The results from the Gemini 2.0 Flash website don't match the API results for same thing

The model and parameters are identical to those on the official website.

Hi @yang_fa, Welcome to the forum!!

Are you using Google AI Studio?? Can you please provide any example screenshot to understand the situation better.

Thanks

yes, I’m using Gemini 2.0 flash.
An example is here:


prompt:

Instruction:
Given the coordinates of text boxes in an image, determine whether adjacent boxes belong to the same paragraph by considering both visual and semantic information. Follow these steps:
Analyze Visual Position:
Note that vertical stacking alone does not imply the same paragraph. The visual layout must "look like a paragraph" based on typical paragraph formatting conventions.
The ID of each box is located on the left side of the box.

Evaluate Text Semantic Content:
Check if the text in adjacent boxes is logically coherent (e.g., continuation of the same sentence, same theme, or related context).
Look for punctuation marks (e.g., periods, commas) that might indicate sentence boundaries.
Ensure that the text forms a fluent paragraph with appropriate connecting words.
Remember that content relevance does not necessarily mean they belong to the same paragraph in semantics.
The text should not be treated as individual information units but as parts of a coherent paragraph.
[important!]The text should be treated as parts of a coherent paragraph, not as individual information units.
[important!]When assessing semantic coherence, try concatenating the text from adjacent boxes to see if it forms a fluent sentence or paragraph.
Combine Information:
Use both visual and semantic cues to decide if adjacent boxes belong to the same paragraph.
Boxes with aligned right edges and coherent text content are likely part of the same paragraph.
[important!]Even if boxes are vertically stacked and content-related, they may not belong to the same paragraph unless they visually "look like a paragraph" and form a coherent text.
Output Format:
Return the results exclusively in the format [[0], [1, 2], [3, 4, 5], ...], where each sublist contains the IDs of boxes belonging to the same paragraph.
Do not include any additional text, explanations, or content.
Ensure that all text boxes in the image are accounted for in the output.
Note:
Even if boxes are visually stacked and contain similar content, they should not be considered part of the same paragraph if there is no logical connection between them.
A paragraph should have a fluent flow of sentences and connecting words, not just individual pieces of information.
You should not overly focus on textual coherence and neglect visual formatting cues.
Consider all text boxes in the image and ensure none are omitted from the output.
[important!]Special attention should be given to author names and affiliations: even if they are visually close, they should be treated as separate paragraphs due to their typical similar formatting (font, size, etc.) and semantic independence.
[important!]Special attention should be given to author names: even if they are visually close, they should be treated as separate paragraphs due to their typical similar formatting (font, size, etc.) and semantic independence.
[important!]Do not rely overly on thematic relevance; instead, consider semantic coherence and visual continuity.
Please group title texts together. Titles are typically characterized by larger font sizes, bold formatting, and text that summarizes the main content of a document or section.
Example:
Example 1:
Input: Two adjacent boxes with text "John Doe" and "ABC Corporation".
Output: [[0], [1]]
Explanation: Even though the boxes are adjacent and contain related content (a name and an institution), they do not form a coherent paragraph and should be treated as separate.
Example 2:
Input: Two adjacent boxes with text "Yuan Liu1,2āˆ— Cheng Lin2āˆ— Zijiao Zeng2 Xiaoxiao Long1† Lingjie Liu3" and "Taku Komura1 Wenping Wang4".
Output: [[0], [1]]
Explanation: Even though the boxes are adjacent and contain related content (name), they do not form a coherent paragraph and should be treated as separate.

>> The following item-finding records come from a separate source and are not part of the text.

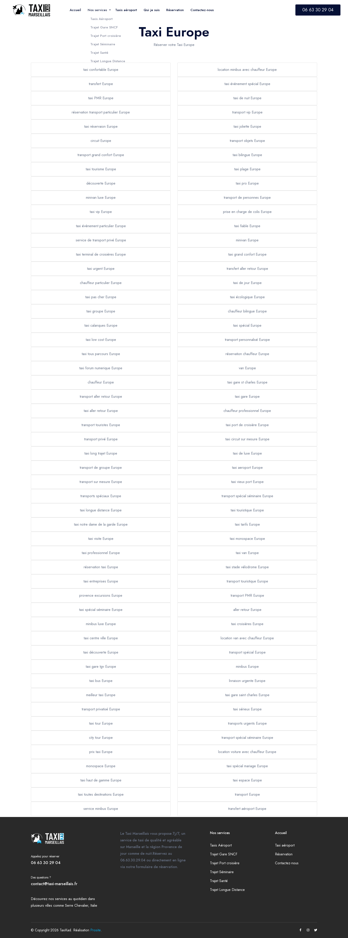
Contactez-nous (287, 863)
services (61, 898)
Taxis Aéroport (221, 845)
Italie (93, 905)
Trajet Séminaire (222, 871)
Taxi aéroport (285, 845)
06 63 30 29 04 (318, 10)
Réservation (284, 854)
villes (48, 905)
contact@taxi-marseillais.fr (54, 884)
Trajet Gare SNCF (223, 854)
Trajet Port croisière (224, 863)
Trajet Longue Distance (227, 889)
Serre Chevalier (76, 905)
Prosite (95, 930)
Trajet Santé (219, 880)
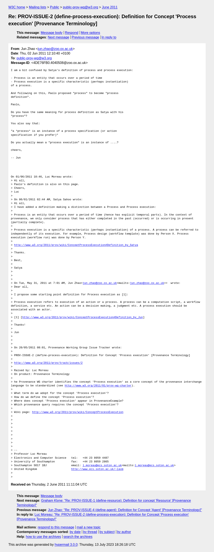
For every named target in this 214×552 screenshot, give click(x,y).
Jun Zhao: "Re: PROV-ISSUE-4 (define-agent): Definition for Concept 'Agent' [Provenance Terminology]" (125, 510)
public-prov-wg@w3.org (80, 7)
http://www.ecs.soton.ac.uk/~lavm (97, 469)
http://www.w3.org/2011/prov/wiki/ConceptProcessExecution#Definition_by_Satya (76, 245)
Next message (58, 37)
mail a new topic (89, 527)
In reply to (109, 37)
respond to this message (56, 527)
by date (75, 532)
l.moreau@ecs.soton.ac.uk (102, 465)
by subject (107, 532)
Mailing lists (37, 7)
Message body (51, 32)
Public (54, 7)
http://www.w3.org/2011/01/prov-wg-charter (98, 386)
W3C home (16, 7)
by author (124, 532)
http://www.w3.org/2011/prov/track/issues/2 (48, 363)
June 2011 (110, 7)
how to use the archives (43, 536)
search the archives (78, 536)
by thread (90, 532)
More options (90, 32)
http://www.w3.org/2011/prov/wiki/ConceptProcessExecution (77, 412)
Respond (71, 32)
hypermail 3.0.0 (66, 544)
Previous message (85, 37)
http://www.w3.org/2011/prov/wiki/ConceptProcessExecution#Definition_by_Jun (82, 317)
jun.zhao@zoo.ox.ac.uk (55, 49)
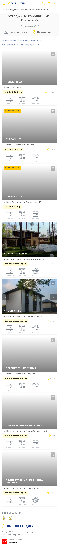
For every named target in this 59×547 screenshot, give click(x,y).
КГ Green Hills (13, 82)
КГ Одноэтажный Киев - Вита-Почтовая (24, 481)
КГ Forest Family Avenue (20, 368)
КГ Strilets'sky (14, 196)
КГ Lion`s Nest (13, 311)
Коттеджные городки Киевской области (27, 10)
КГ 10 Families (12, 139)
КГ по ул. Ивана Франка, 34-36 (23, 425)
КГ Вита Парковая (16, 254)
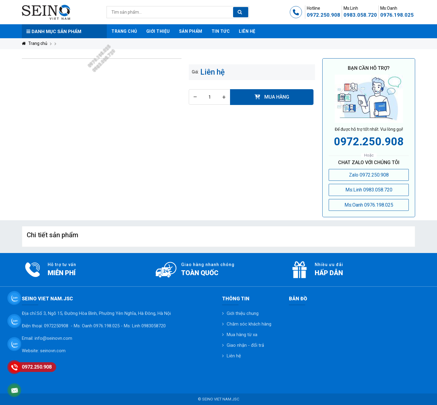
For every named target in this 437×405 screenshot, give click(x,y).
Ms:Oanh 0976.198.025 (368, 205)
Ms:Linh (351, 8)
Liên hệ (234, 356)
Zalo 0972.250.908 (369, 175)
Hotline (313, 8)
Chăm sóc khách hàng (249, 324)
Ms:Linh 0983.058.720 (368, 190)
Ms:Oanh (388, 8)
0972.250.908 (323, 15)
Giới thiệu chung (243, 313)
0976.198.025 (397, 15)
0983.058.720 (360, 15)
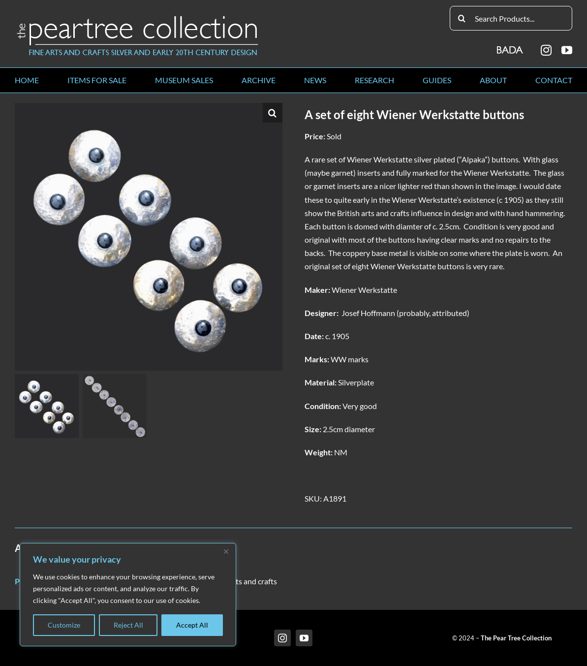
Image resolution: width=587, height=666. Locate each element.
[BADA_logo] (510, 46)
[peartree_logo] (138, 18)
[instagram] (546, 50)
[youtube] (566, 50)
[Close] (226, 551)
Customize (64, 625)
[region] (128, 594)
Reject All (128, 625)
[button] (272, 113)
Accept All (192, 625)
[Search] (462, 18)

The output of the Google AI studio is completely correct. But the output from API is: [[0], [1, 2, 3, 4, 5, 6], [7, 8, 9, 10, 11], [12, 13, 14], [15, 16, 17, 18], [19, 20, 21, 22, 23], [24, 25, 26], [27]]

1 Like

Hey @yang_fa, Let me get back to you on this.

2 Likes

Hello, any news on this? I’m also getting very different results on API vs Google Studio for the same exact instructions, tools, and parameters.